*** Opening RECORDS TO USE ***

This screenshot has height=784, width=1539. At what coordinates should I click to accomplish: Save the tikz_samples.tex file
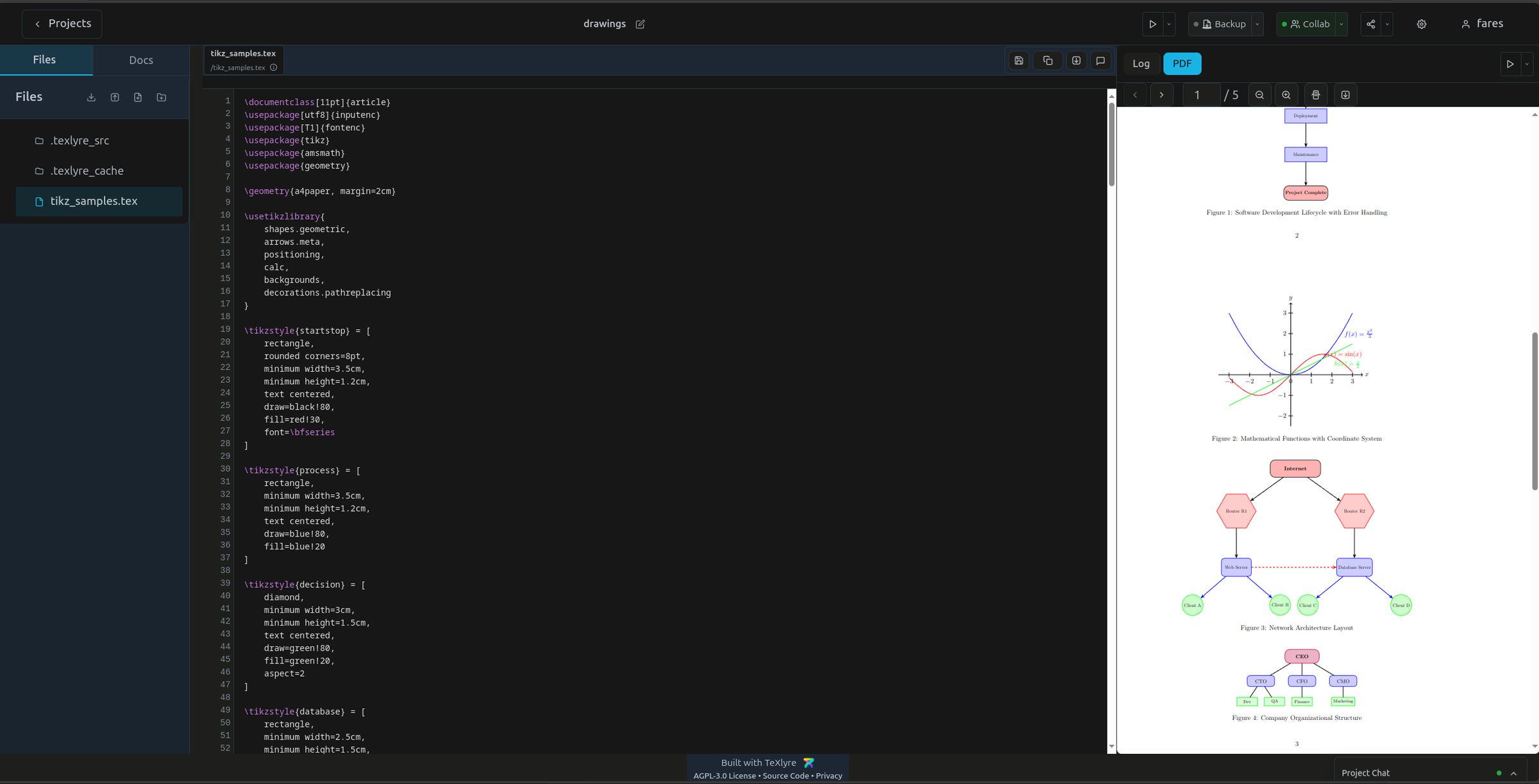coord(1018,60)
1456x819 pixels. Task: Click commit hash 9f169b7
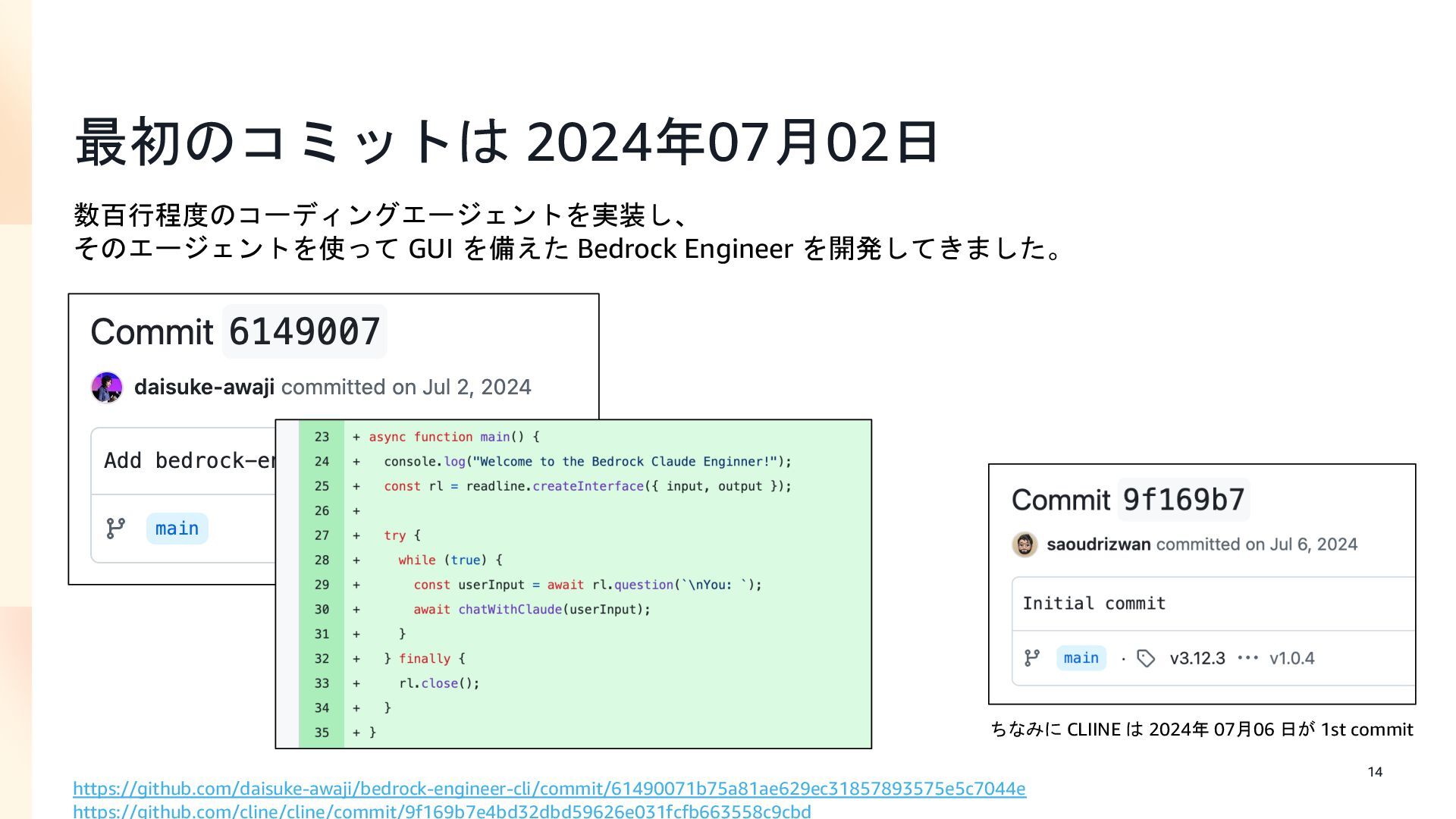1183,500
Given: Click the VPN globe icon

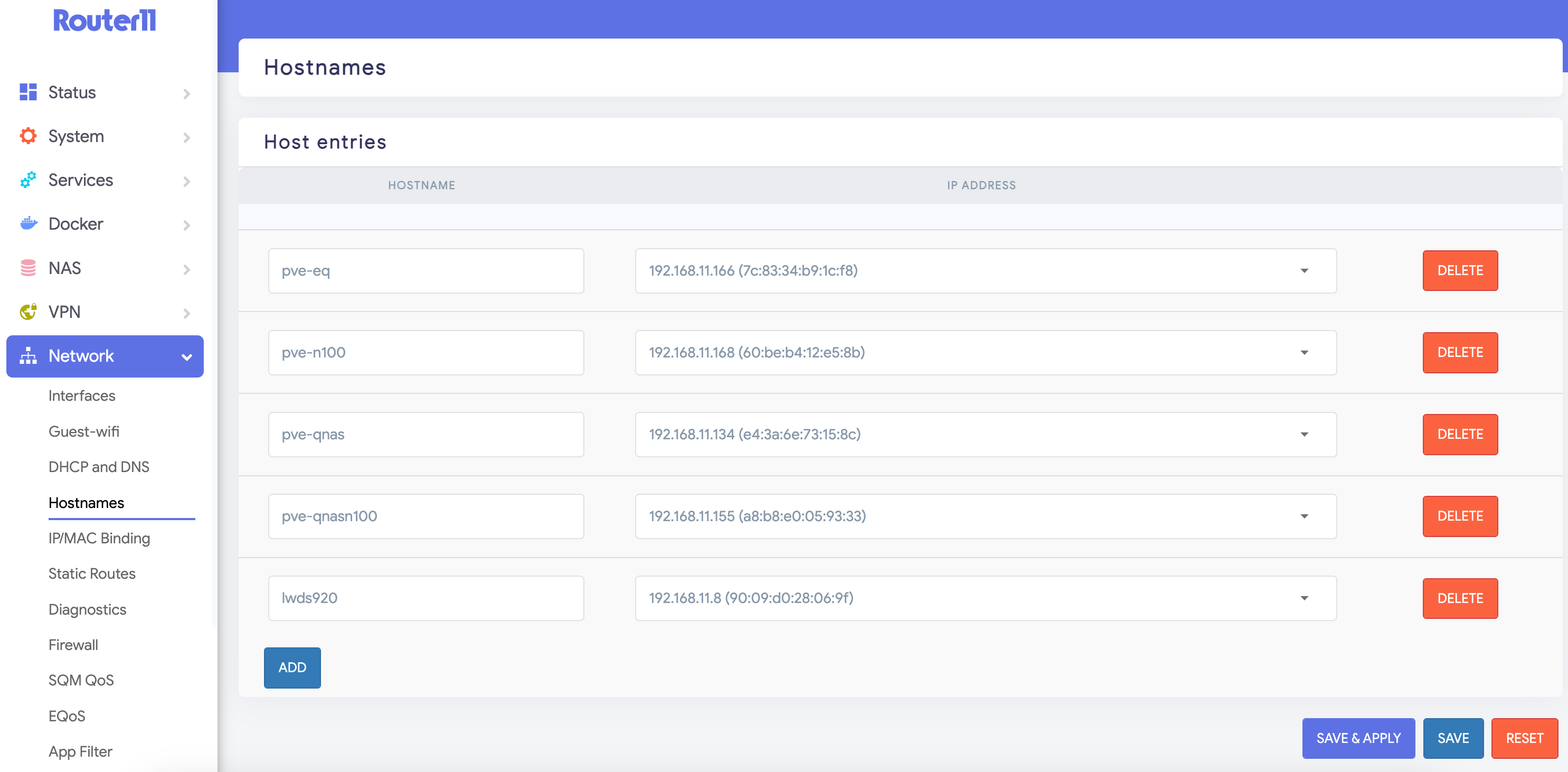Looking at the screenshot, I should coord(28,312).
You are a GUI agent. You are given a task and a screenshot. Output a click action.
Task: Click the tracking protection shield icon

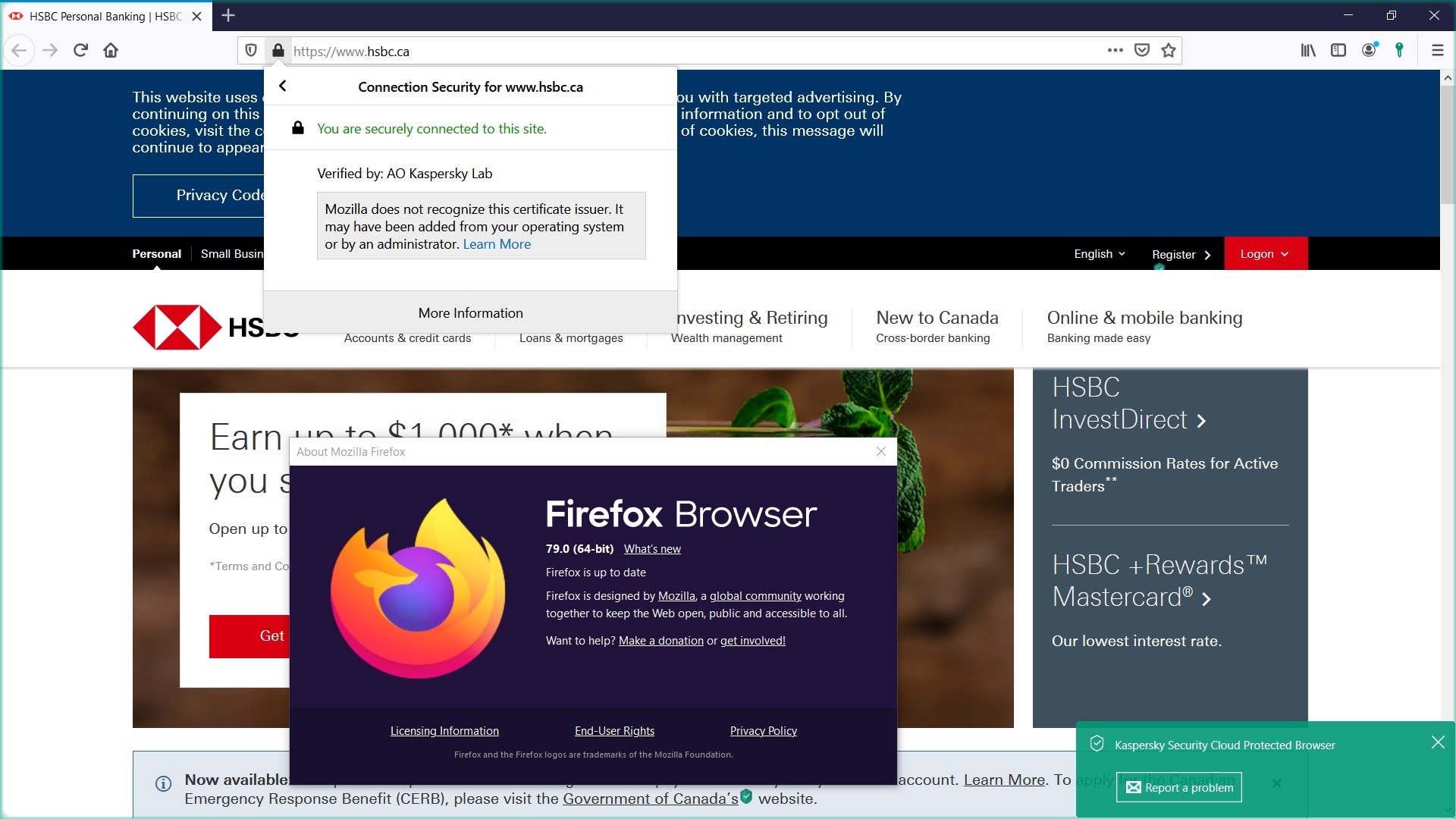251,51
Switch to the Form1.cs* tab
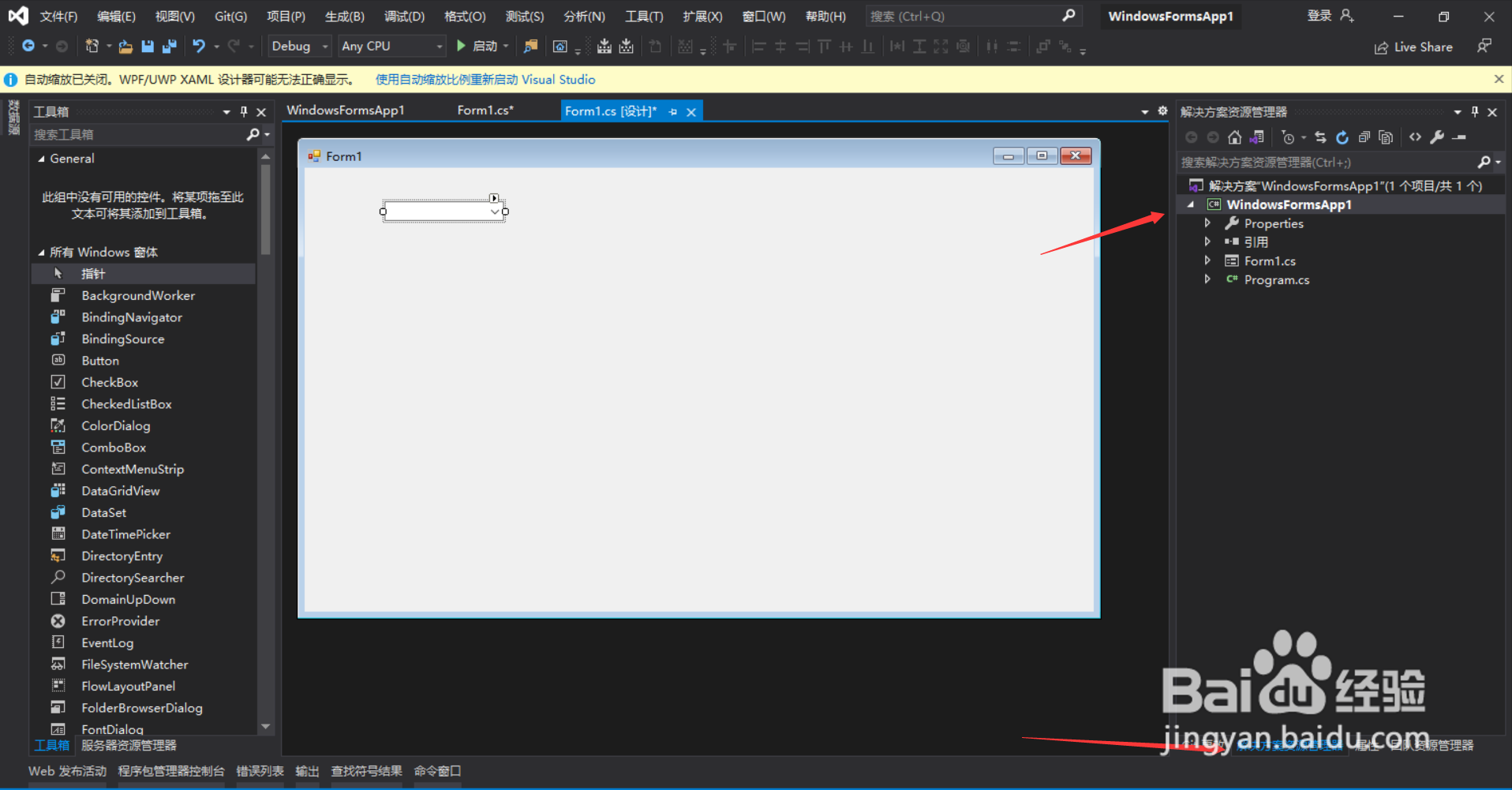This screenshot has width=1512, height=790. click(485, 110)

*** Closing RECORDS TO USE ***

**WHAT YOU WILL DO**. Reproduce the listing exactly, images omitted.

**EXERCISE OUTPUT**.
This screenshot has height=784, width=1539. At what coordinates should I click to accomplish: Save the tikz_samples.tex file
coord(1018,60)
1456x819 pixels. Task: Click commit hash 9f169b7
1183,500
Given: Click the VPN globe icon

Looking at the screenshot, I should coord(28,312).
You are a GUI agent. You are given a task and a screenshot. Output a click action.
Task: Click the tracking protection shield icon

251,51
Switch to the Form1.cs* tab
This screenshot has width=1512, height=790. click(485, 110)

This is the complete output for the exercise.